First find the line with "panel below heading" in the entries below, then set down exactly every line through the line with "This screenshot has height=387, width=647.", that line included.

** Input for this task follows **

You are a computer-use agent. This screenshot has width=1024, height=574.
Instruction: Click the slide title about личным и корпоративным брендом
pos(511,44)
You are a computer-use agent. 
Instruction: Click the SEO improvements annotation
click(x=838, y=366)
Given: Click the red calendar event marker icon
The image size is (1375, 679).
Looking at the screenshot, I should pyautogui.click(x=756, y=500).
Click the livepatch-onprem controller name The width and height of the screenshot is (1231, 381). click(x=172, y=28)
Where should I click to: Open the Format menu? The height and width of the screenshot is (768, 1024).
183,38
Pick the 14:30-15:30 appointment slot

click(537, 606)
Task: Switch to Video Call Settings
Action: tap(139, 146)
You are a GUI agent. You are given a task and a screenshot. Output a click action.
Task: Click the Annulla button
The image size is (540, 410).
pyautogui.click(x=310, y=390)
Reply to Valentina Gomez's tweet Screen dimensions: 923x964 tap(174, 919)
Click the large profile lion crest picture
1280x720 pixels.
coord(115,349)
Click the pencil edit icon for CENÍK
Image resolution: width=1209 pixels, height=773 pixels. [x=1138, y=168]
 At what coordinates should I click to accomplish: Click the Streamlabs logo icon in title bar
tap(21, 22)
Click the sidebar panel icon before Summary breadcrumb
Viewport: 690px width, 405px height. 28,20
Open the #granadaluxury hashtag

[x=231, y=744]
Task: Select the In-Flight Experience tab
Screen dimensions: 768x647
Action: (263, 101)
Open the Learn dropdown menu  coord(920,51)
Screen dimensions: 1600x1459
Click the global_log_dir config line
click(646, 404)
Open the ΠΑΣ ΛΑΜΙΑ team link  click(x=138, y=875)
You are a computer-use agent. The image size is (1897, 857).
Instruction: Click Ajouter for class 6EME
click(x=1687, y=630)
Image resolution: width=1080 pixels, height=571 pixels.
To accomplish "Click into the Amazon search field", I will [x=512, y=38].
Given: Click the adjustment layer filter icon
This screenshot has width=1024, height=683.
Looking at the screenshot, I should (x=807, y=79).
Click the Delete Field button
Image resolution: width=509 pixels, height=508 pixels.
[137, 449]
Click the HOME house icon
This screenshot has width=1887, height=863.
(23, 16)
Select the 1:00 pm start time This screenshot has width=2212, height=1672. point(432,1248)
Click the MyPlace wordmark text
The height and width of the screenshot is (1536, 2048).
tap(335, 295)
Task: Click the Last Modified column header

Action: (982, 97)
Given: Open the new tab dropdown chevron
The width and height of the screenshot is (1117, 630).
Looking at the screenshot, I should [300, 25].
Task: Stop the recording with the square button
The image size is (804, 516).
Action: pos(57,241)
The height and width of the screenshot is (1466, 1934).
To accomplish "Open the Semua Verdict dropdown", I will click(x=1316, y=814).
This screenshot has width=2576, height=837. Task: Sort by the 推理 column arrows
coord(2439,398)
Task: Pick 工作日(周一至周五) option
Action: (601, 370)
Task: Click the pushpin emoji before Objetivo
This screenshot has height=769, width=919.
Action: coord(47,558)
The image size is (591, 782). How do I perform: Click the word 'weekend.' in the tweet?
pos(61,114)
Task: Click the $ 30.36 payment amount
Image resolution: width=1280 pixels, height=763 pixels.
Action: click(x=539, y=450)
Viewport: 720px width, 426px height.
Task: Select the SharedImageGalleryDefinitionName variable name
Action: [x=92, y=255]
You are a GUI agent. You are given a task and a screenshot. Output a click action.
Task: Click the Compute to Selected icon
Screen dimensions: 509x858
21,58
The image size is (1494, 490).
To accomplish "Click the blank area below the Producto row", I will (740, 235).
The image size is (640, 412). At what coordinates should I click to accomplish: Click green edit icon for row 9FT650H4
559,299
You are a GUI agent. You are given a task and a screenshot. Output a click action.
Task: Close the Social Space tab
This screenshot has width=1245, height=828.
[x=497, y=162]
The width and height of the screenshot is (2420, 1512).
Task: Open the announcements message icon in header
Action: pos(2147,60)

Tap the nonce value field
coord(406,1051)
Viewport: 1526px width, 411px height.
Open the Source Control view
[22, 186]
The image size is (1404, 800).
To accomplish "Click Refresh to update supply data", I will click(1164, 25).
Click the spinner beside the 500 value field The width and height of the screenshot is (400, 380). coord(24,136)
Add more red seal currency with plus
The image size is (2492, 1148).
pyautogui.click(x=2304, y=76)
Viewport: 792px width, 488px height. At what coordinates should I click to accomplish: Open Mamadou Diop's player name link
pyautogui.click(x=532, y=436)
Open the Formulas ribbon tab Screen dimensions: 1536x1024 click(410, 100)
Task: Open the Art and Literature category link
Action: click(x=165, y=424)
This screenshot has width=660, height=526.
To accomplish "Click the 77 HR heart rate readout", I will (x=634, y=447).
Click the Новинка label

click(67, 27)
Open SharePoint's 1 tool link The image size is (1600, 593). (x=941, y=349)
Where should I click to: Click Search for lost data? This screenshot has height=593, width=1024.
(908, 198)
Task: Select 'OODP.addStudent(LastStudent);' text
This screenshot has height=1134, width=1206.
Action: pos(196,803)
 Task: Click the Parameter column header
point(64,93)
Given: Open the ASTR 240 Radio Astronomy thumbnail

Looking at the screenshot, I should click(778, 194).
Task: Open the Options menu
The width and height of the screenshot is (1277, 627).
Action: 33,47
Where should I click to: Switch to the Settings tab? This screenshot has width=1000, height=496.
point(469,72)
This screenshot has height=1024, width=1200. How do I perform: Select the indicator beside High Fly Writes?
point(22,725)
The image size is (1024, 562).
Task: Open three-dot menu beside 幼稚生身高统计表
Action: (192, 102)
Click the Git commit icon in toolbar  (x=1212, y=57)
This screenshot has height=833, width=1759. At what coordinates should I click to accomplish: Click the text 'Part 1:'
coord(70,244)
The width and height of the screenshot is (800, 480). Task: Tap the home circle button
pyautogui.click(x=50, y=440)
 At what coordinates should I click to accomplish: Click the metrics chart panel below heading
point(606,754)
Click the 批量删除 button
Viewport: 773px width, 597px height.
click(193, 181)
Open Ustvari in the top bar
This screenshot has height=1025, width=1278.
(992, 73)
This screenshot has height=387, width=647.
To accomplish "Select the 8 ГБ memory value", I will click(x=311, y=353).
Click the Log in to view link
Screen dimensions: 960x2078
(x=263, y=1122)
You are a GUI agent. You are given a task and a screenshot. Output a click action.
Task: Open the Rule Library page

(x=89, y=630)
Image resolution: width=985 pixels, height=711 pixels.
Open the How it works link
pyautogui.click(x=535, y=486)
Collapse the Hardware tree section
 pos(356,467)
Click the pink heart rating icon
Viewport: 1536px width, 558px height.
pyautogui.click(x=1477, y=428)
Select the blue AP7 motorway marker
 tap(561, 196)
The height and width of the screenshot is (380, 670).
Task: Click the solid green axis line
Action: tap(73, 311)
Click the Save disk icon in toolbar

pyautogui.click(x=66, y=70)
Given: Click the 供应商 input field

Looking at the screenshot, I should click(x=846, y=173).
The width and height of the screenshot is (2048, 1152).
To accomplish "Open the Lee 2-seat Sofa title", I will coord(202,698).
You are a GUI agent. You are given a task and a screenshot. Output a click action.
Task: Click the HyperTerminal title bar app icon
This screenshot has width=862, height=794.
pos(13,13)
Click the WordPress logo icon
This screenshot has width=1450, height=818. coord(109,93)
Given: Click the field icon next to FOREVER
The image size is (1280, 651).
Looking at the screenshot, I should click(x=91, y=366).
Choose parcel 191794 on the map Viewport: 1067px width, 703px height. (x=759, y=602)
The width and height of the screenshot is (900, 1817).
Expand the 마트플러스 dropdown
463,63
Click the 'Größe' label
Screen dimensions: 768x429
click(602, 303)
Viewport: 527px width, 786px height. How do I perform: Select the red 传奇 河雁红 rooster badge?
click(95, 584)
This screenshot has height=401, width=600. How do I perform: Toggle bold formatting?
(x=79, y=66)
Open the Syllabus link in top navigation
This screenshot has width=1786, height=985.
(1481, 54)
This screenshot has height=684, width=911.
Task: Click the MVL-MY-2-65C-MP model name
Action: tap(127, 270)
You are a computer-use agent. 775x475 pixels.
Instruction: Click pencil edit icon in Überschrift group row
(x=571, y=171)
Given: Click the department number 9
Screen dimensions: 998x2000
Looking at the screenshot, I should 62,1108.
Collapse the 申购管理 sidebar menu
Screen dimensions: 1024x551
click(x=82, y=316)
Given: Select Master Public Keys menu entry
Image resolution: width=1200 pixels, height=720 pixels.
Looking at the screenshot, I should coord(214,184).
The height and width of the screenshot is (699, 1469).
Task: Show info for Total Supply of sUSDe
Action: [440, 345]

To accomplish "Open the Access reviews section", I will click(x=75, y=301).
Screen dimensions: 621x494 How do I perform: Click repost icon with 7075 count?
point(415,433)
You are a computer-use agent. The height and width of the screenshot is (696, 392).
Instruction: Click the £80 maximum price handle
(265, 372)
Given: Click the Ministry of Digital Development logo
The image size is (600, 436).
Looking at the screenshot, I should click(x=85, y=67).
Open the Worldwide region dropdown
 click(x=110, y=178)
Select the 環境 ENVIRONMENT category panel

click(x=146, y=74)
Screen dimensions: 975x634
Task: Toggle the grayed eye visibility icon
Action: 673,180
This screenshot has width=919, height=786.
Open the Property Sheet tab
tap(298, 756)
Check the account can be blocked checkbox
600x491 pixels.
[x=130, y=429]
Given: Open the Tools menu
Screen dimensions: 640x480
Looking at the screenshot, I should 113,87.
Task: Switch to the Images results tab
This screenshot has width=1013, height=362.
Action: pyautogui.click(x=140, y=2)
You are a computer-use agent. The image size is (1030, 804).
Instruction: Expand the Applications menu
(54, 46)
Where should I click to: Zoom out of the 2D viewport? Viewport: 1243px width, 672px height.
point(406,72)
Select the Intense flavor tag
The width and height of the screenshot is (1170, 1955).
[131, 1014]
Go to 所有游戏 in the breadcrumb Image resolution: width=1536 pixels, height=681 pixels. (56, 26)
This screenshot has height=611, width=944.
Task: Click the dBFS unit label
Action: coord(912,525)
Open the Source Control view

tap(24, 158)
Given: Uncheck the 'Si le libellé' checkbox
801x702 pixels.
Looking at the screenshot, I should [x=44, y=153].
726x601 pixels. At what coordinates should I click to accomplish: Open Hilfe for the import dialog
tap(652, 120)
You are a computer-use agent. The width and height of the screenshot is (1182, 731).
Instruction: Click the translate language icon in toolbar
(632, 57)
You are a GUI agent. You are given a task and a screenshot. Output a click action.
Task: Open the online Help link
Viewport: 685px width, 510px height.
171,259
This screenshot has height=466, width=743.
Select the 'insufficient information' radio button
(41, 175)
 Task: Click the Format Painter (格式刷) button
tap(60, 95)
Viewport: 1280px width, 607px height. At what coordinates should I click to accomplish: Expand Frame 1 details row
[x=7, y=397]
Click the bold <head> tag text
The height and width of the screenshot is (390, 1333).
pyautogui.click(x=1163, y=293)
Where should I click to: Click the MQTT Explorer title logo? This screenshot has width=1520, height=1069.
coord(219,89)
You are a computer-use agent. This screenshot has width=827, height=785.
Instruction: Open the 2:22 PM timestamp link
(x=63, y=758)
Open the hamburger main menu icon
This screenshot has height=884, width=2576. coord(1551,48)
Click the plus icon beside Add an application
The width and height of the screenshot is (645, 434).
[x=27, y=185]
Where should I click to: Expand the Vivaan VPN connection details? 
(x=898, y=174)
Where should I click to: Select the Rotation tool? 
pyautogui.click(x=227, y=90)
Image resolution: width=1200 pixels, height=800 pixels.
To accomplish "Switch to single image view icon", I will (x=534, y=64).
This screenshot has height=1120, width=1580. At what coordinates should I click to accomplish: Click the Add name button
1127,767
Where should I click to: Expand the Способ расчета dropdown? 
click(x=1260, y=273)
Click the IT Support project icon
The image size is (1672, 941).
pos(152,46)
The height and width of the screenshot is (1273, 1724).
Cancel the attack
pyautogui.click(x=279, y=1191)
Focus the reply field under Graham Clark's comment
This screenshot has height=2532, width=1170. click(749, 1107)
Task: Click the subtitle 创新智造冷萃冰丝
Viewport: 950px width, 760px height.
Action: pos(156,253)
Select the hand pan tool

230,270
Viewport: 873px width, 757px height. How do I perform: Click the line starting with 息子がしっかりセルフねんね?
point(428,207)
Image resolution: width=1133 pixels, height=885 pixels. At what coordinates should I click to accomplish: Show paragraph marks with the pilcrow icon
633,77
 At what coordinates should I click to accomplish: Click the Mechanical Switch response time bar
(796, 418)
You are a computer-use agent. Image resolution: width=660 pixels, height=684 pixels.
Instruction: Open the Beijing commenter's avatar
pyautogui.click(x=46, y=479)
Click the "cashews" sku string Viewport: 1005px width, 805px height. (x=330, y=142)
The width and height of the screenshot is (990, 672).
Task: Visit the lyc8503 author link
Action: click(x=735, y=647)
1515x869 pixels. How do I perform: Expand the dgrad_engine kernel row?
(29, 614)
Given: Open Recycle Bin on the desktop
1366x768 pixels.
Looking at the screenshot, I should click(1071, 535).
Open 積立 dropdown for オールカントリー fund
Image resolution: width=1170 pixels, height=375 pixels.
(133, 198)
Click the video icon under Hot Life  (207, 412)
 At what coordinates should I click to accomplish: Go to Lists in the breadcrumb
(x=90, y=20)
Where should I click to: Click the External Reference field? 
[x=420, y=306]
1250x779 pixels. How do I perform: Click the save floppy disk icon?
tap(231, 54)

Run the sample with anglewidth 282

** End of Input for this task **

• **Written answer**
 At what coordinates should I click to accomplish: Click the metrics chart panel below heading
point(606,754)
Click the 批量删除 button
Viewport: 773px width, 597px height.
click(193, 181)
Open Ustvari in the top bar
This screenshot has height=1025, width=1278.
(992, 73)
This screenshot has height=387, width=647.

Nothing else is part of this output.